Originally Posted by crimson View Post
I stumbled upon this site while searching for info on counterpoint: 18th Century Counterpoint

It's a small "web-book" about 18th Century Counterpoint (you would have never guessed). I must say that it seems to be one of the most clearly written and compact composition texts I've ever read. Besides counterpoint, it also covers canons, fugues, and binary form dance movements. I'm sure it's not an exhaustive reference but more than enough to get you started.
Absolutely - what a good resource - it's funny what you can find on the net these days!

One of the failings I usually see with books of this nature is that they don't talk about the forms of music, and the ways in which counterpoint was incorporated into those forms, or even more purely contrapuntal forms - which is actually more important than the species. I'm glad the author provides some examples or real pieces with formal considerations included.
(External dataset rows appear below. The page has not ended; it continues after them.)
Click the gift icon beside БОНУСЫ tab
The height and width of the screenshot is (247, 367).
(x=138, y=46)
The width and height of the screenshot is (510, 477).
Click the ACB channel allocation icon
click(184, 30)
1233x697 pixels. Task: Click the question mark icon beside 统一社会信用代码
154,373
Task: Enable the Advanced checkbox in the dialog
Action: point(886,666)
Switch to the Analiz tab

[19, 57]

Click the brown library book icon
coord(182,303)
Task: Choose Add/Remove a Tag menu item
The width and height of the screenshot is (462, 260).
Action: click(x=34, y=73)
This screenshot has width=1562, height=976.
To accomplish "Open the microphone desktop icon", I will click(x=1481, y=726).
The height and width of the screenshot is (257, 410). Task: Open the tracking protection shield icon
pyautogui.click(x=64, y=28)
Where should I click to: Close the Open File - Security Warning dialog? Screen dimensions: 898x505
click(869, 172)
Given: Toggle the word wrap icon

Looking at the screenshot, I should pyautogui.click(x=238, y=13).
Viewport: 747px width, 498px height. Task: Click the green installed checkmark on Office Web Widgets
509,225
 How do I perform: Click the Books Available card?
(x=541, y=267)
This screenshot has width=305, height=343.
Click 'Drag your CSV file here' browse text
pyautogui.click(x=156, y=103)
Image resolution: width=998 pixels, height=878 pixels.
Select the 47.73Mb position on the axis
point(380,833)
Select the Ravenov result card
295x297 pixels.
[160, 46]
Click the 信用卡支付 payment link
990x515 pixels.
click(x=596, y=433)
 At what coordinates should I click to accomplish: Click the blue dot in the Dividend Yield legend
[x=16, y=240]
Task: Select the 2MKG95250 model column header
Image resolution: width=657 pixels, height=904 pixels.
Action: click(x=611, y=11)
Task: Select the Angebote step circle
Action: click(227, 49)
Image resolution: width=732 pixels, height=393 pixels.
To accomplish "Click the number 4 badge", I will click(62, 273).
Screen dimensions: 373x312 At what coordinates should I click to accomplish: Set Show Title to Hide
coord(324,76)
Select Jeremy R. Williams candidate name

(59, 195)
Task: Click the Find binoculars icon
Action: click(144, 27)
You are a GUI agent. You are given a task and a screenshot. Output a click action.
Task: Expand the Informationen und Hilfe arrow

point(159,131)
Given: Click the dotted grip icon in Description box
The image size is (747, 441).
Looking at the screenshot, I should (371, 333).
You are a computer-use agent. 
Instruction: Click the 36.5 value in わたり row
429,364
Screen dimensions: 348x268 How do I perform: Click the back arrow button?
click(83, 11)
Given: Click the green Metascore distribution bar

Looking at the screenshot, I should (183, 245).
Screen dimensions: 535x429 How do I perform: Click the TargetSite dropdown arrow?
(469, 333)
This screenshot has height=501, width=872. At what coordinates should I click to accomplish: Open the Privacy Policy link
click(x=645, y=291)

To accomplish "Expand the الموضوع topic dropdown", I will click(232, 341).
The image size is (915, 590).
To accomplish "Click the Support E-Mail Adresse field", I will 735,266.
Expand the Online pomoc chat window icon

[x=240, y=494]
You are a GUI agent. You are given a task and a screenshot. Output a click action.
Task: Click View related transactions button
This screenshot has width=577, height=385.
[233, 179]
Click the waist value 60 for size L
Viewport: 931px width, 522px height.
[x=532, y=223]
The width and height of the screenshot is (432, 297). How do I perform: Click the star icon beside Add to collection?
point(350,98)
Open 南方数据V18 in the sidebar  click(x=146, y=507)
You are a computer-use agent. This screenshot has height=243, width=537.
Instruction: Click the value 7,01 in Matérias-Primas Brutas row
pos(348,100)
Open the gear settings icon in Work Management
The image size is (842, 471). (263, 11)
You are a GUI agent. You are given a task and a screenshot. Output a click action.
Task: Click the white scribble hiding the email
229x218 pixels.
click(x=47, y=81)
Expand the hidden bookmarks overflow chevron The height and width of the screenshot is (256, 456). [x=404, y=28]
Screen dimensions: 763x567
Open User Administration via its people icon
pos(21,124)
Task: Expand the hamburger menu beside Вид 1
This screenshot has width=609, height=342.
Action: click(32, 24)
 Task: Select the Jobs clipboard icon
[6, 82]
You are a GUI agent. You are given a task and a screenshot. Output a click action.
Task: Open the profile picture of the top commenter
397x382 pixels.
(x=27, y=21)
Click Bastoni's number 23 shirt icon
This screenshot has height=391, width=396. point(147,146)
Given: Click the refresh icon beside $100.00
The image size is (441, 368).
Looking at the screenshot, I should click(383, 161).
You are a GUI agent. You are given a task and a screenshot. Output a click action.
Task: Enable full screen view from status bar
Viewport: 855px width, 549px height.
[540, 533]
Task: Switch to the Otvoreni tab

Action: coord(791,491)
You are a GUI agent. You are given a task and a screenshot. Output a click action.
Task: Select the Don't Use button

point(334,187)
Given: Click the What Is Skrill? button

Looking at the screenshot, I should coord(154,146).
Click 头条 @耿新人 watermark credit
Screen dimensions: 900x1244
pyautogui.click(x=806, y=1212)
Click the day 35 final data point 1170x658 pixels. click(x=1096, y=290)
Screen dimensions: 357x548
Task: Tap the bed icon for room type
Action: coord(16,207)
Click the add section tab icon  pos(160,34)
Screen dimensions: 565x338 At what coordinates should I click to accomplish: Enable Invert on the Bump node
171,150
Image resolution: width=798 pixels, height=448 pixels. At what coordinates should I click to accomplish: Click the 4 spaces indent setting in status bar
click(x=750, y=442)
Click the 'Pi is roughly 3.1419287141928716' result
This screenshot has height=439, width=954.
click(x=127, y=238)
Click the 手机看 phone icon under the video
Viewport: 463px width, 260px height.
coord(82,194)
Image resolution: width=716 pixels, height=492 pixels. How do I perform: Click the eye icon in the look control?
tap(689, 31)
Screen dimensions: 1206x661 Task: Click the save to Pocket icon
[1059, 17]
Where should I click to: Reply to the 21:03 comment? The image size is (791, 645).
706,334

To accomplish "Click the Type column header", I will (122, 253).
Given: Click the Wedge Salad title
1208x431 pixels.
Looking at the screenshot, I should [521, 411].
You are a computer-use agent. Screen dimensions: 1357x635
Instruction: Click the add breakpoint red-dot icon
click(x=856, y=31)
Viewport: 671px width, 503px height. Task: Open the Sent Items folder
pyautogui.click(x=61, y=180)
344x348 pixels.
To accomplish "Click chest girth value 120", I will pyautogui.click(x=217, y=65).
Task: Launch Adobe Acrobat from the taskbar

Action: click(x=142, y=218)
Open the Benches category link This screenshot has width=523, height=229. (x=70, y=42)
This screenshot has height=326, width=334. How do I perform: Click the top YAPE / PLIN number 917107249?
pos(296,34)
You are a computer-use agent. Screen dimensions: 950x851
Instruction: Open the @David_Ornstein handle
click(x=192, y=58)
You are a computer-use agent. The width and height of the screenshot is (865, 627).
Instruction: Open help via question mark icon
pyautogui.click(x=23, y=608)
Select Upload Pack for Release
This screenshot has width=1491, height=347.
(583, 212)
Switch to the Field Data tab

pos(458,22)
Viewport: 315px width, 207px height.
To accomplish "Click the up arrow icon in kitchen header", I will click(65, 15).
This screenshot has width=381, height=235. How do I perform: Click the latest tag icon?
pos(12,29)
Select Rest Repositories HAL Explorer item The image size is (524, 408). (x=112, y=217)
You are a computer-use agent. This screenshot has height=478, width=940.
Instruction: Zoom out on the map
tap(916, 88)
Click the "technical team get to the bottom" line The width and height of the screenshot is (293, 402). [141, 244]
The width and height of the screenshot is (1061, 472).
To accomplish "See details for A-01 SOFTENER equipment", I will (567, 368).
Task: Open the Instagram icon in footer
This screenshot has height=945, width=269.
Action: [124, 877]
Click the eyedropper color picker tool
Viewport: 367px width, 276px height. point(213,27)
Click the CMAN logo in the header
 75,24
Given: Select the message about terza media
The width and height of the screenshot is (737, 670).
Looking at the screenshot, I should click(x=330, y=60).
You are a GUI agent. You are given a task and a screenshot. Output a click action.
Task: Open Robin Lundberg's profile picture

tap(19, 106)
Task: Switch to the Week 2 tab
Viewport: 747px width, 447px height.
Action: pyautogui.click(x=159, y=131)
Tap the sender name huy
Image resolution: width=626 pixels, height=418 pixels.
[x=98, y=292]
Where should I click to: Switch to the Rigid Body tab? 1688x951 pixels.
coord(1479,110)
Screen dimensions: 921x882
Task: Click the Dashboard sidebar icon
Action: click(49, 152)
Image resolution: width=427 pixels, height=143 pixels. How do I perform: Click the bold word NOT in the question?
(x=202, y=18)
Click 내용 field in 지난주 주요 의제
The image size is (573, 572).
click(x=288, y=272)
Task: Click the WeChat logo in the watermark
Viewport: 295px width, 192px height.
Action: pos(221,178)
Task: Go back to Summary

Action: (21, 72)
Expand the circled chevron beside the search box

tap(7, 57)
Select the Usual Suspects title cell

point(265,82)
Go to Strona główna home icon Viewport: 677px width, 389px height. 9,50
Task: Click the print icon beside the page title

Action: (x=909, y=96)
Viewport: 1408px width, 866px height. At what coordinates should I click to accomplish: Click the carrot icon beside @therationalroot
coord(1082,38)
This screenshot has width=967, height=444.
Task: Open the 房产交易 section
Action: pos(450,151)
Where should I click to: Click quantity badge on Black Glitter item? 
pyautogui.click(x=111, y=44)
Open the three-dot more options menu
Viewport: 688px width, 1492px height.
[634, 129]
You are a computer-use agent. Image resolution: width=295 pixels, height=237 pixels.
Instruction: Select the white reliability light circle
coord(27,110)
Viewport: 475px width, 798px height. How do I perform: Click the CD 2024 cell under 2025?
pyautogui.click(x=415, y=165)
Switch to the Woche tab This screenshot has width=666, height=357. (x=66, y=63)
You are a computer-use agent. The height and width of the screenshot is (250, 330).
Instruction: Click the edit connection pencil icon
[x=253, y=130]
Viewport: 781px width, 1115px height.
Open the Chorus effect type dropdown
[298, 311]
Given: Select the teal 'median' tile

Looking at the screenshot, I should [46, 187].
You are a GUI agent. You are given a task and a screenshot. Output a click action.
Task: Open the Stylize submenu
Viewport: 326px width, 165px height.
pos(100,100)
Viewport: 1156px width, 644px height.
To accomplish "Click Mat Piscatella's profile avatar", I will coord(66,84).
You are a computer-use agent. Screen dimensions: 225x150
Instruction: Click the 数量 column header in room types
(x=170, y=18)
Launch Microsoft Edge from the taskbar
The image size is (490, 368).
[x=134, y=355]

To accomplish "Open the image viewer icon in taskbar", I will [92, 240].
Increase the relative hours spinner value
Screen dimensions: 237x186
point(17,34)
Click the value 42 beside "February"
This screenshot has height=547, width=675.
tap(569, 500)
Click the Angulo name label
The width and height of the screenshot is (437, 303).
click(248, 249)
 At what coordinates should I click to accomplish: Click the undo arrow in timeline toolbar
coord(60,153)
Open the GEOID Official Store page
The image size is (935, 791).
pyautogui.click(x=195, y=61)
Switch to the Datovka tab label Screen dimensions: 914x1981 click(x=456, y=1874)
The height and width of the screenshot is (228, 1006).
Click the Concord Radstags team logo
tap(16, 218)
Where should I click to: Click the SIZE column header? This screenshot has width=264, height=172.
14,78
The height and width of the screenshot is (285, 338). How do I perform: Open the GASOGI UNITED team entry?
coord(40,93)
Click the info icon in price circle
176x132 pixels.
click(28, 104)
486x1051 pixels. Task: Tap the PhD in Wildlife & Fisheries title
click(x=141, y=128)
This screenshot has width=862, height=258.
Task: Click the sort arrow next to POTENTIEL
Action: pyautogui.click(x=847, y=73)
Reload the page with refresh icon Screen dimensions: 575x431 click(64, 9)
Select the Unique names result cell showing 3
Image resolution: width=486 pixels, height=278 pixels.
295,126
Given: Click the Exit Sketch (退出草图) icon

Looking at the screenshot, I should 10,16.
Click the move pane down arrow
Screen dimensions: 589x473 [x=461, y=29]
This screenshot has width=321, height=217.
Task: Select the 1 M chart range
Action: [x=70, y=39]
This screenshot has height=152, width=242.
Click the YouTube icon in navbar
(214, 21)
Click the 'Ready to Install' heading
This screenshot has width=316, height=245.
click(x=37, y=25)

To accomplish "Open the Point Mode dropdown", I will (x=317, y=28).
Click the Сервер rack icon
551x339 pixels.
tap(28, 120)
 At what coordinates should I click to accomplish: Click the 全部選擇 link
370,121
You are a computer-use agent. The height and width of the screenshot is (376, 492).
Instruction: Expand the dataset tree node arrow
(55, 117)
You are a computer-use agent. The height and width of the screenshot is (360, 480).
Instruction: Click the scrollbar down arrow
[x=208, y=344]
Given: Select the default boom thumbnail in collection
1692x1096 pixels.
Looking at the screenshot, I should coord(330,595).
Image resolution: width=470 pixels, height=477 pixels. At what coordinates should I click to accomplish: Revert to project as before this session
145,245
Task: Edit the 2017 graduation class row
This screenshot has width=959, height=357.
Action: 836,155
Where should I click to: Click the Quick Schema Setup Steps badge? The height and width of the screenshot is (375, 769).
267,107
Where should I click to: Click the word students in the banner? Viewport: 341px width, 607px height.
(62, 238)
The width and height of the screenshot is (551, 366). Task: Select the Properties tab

While I'm here, I want to mention something about the Species approach. It has been taught for a long time, but there are many flaws with this approach (the main one being that is abstracts counterpoint from actual music making). Couple that with the fact that the contrapuntalists we know of - 18th and 16th century masters, didn't really learn by species. It wasn't until Fux in 1725-ish that the species approach began to get a foothold (Haydn, Mozart and Beethoven all studied Fux) and then ultimately became yet another 19th century (and into the 20th and 21st) behemoth that overshadowed some other, more important considerations.

For those of you so inclined, there are two great books, both by Robert Gauldin and both titled:
Practical approach to Xth Century Counterpoint - the X is 16th (Palestrina) and 18th (Bach) styles.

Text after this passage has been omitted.